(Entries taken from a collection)

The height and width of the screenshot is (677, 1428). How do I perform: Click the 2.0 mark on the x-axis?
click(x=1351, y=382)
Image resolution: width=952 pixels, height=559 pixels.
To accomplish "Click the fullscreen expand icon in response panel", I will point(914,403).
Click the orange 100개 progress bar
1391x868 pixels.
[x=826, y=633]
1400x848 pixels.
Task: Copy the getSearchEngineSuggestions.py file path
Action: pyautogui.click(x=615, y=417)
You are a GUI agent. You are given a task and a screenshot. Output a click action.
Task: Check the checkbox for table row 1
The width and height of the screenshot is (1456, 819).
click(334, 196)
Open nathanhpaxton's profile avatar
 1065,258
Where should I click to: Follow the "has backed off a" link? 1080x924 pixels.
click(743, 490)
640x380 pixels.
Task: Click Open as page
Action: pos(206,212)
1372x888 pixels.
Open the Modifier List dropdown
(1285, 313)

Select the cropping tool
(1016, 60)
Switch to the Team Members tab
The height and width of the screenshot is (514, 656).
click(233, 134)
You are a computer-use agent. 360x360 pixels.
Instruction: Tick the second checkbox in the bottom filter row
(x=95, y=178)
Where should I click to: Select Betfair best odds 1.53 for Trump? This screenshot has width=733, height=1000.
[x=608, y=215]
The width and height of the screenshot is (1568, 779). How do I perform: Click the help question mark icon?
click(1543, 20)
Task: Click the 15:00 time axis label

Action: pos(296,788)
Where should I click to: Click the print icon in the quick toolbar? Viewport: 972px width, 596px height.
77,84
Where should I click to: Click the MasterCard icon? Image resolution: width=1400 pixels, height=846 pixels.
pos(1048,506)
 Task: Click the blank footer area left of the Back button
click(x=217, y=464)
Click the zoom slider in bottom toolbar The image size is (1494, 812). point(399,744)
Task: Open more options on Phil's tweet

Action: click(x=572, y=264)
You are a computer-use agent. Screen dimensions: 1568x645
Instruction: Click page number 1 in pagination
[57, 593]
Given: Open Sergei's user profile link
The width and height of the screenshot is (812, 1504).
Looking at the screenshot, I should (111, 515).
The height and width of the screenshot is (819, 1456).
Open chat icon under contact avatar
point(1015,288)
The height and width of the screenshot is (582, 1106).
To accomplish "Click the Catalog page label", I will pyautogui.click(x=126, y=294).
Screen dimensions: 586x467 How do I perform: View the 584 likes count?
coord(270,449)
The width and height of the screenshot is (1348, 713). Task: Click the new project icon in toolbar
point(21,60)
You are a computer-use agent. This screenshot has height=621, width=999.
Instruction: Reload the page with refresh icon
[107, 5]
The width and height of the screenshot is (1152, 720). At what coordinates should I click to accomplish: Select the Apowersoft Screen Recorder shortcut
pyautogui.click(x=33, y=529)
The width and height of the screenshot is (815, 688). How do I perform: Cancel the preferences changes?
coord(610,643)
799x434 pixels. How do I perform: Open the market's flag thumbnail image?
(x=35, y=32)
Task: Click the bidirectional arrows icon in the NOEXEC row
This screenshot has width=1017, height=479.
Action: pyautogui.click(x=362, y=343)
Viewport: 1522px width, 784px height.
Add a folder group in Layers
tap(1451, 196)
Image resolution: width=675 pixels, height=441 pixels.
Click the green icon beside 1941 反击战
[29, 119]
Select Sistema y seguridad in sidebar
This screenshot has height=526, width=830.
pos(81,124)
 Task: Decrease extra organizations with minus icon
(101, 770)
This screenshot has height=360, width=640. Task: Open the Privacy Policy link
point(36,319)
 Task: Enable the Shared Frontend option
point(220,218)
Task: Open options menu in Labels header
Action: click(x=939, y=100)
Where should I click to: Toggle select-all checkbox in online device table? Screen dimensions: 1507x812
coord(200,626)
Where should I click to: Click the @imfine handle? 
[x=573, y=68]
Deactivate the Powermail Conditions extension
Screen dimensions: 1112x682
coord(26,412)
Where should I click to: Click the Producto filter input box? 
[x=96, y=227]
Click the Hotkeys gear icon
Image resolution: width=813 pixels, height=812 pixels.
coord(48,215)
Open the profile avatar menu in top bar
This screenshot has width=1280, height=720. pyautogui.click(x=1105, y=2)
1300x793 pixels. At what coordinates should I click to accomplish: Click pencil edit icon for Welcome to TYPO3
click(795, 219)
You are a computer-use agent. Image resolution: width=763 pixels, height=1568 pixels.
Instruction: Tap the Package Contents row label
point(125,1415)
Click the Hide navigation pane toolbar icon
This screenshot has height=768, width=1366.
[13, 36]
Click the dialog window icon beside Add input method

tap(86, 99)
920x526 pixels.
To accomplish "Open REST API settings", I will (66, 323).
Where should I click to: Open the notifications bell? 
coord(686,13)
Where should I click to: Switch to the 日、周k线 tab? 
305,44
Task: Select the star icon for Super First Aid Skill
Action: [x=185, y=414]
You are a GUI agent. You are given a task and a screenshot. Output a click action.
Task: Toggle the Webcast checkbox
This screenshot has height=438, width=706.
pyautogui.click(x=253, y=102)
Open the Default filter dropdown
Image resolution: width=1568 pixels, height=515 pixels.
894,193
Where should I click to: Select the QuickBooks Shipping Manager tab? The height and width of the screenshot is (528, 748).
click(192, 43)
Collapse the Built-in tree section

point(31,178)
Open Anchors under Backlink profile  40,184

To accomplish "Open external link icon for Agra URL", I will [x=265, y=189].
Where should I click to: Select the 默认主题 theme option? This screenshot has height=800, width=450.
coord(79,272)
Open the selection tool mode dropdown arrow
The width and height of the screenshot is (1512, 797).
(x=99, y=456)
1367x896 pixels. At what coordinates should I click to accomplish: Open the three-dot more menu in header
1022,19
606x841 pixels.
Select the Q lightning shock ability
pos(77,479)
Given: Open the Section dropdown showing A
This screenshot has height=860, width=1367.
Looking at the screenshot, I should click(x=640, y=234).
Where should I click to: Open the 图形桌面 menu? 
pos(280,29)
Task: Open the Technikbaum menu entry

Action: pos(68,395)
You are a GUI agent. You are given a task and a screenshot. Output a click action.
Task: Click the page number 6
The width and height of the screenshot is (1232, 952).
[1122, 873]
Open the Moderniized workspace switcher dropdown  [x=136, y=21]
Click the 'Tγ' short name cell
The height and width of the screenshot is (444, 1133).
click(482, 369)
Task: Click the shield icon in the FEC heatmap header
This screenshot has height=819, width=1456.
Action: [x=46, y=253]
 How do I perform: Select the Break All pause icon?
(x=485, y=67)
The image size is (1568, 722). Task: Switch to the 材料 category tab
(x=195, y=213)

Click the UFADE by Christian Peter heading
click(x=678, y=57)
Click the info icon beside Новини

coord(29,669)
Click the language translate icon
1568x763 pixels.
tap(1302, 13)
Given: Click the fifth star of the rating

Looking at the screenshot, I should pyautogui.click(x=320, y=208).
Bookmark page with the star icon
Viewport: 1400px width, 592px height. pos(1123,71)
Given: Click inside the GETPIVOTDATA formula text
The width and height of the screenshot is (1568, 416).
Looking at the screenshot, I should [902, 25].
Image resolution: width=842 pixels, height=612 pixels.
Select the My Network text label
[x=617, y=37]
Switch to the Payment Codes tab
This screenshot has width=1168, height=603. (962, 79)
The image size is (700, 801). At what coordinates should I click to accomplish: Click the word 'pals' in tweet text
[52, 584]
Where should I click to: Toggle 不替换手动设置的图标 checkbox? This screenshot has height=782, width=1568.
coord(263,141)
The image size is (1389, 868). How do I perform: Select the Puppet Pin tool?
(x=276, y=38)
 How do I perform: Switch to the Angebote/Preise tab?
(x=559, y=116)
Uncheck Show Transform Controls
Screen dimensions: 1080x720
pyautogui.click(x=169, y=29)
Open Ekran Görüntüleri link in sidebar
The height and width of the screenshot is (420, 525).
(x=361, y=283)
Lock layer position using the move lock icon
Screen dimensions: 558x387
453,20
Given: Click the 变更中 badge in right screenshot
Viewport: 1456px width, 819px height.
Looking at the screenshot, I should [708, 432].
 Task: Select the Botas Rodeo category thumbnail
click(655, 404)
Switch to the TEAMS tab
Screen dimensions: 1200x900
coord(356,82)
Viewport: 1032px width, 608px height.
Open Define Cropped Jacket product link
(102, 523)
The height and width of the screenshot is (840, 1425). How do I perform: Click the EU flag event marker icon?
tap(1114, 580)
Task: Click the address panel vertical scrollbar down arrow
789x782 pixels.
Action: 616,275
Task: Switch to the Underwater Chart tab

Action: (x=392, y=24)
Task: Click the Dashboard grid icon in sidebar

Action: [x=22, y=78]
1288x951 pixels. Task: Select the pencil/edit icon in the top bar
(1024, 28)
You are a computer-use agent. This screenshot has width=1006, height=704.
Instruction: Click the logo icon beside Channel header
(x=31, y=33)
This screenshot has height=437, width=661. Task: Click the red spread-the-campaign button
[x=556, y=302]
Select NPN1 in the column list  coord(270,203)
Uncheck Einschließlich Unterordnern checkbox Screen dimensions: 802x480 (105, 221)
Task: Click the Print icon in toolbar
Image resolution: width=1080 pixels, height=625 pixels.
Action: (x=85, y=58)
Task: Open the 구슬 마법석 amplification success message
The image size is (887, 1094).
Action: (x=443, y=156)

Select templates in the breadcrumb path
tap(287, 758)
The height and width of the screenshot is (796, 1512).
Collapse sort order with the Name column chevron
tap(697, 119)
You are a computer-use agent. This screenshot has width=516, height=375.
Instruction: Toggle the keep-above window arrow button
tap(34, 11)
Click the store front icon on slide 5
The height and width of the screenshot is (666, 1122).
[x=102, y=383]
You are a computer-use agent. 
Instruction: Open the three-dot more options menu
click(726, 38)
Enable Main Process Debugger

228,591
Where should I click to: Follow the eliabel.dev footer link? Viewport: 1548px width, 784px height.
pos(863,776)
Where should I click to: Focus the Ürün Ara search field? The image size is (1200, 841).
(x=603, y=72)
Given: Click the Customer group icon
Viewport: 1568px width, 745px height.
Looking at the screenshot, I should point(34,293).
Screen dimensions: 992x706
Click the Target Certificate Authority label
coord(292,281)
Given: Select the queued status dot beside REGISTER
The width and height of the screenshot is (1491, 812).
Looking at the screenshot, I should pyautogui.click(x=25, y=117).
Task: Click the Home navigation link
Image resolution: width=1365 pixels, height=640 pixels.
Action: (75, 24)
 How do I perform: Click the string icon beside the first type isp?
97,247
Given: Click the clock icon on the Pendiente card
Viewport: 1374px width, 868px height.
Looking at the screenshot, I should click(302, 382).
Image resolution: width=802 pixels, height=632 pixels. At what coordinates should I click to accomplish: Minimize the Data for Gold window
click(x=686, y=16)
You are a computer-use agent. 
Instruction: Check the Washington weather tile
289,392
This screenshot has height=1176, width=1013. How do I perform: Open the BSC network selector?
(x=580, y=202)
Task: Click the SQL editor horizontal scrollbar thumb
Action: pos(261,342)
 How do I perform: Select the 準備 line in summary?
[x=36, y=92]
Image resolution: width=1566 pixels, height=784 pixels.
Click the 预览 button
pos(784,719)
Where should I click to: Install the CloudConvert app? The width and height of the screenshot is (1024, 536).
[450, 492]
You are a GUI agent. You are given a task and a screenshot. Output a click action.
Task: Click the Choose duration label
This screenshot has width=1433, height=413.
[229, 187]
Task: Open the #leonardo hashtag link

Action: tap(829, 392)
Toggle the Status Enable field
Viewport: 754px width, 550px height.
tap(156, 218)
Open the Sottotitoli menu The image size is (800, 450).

- _Stated exercise_
Repeat the data exactly, starting at the line that contains "Where should I click to: Click the MasterCard" and continuing through the line that contains "Action: click(x=572, y=264)", with both of those lines included.

- _Reply_
Where should I click to: Click the MasterCard icon? Image resolution: width=1400 pixels, height=846 pixels.
pos(1048,506)
 Task: Click the blank footer area left of the Back button
click(x=217, y=464)
Click the zoom slider in bottom toolbar The image size is (1494, 812). point(399,744)
Task: Open more options on Phil's tweet

Action: click(x=572, y=264)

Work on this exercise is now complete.